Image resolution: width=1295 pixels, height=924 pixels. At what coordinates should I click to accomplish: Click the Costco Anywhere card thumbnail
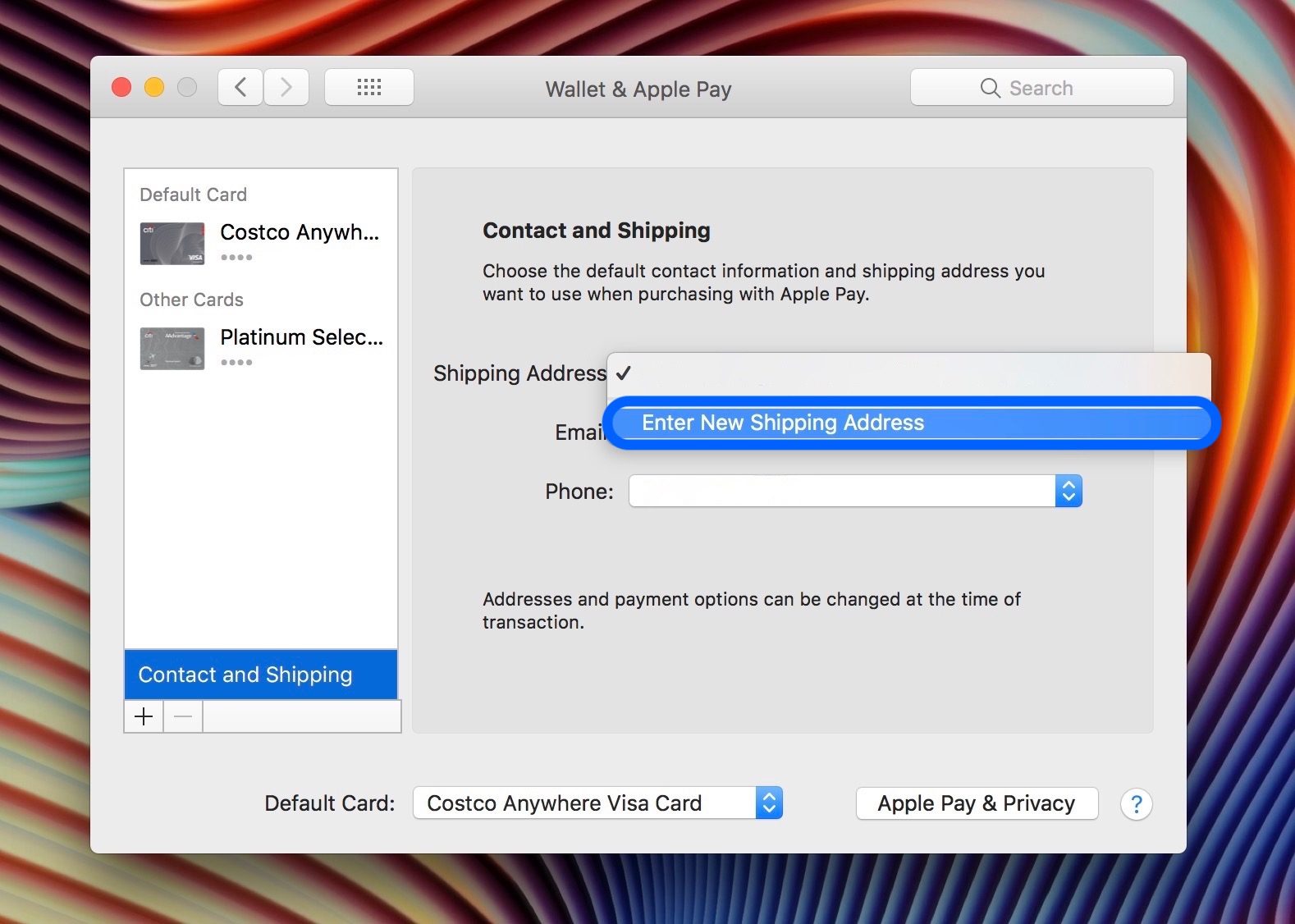[x=172, y=243]
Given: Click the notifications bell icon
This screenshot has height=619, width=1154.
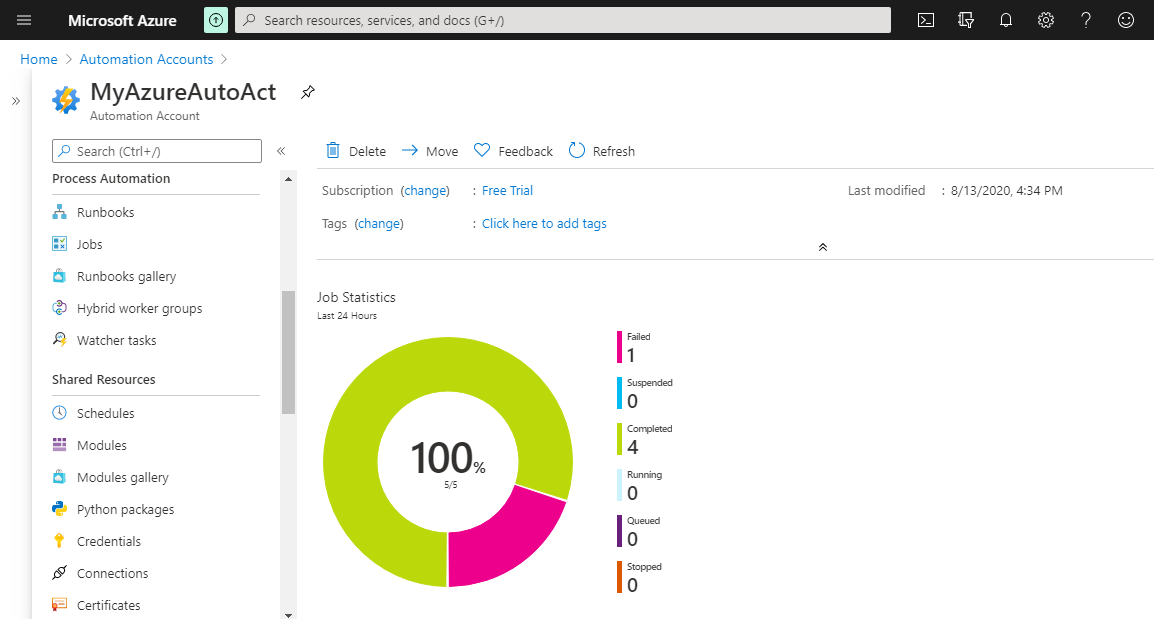Looking at the screenshot, I should [1006, 20].
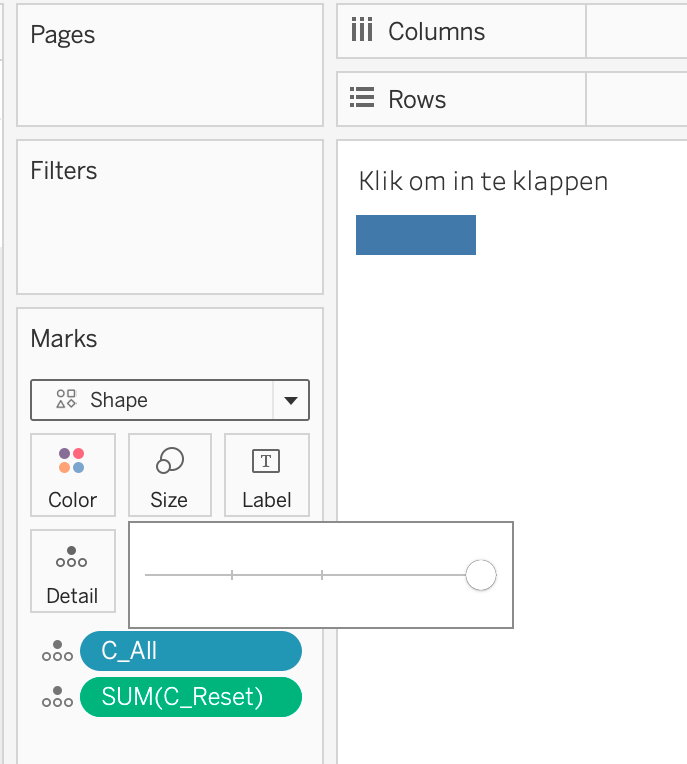
Task: Click the Detail button on Marks card
Action: 72,570
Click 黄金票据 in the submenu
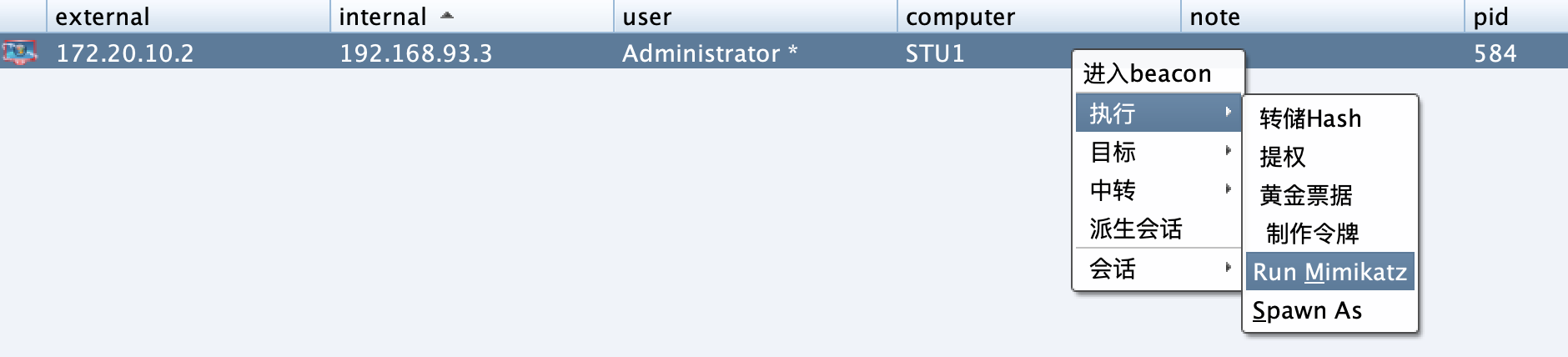Screen dimensions: 1568x357 click(x=1305, y=195)
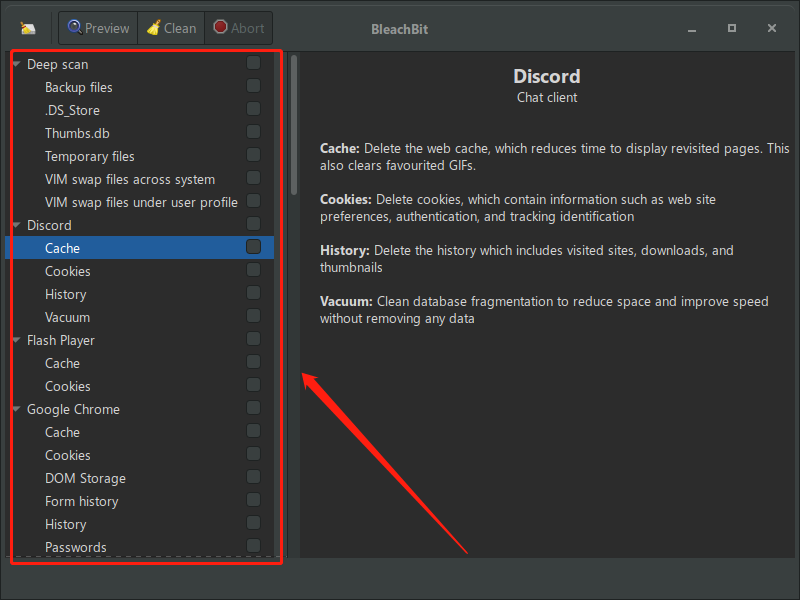
Task: Check the Thumbs.db checkbox
Action: tap(253, 132)
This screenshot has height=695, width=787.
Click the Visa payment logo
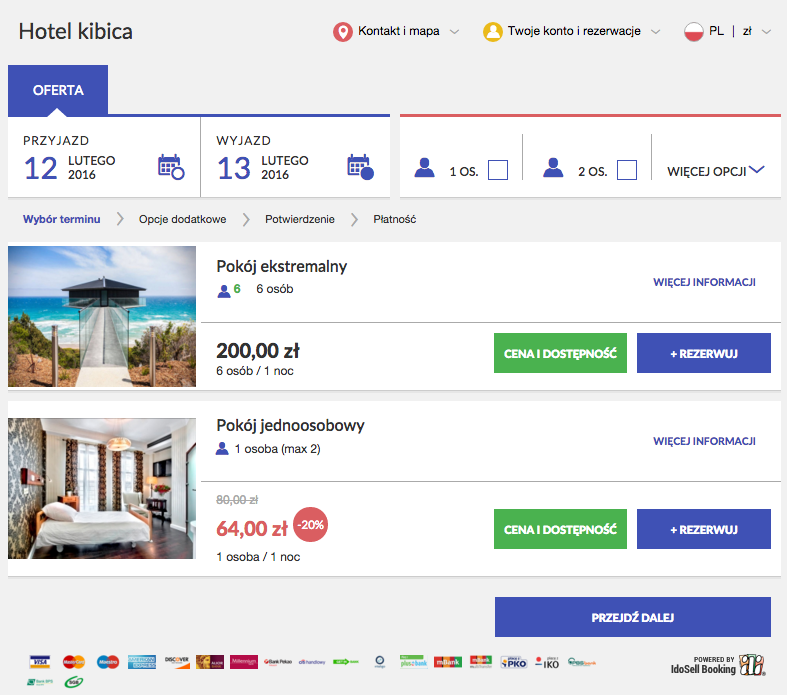(40, 661)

▸ **WHAT THE EXERCISE ASKS**
From the line with "This screenshot has height=619, width=1154." to the last line of the material, both inclusive, set down every line exactly and nothing else; omit pictures.

▸ **REPLY TO THE EXERCISE**
This screenshot has height=619, width=1154.
Looking at the screenshot, I should [1006, 20].
Task: Click the Detail button on Marks card
Action: 72,570
Click 黄金票据 in the submenu
Screen dimensions: 1568x357 click(x=1305, y=195)
Task: Check the Thumbs.db checkbox
Action: tap(253, 132)
This screenshot has height=695, width=787.
Click the Visa payment logo
(40, 661)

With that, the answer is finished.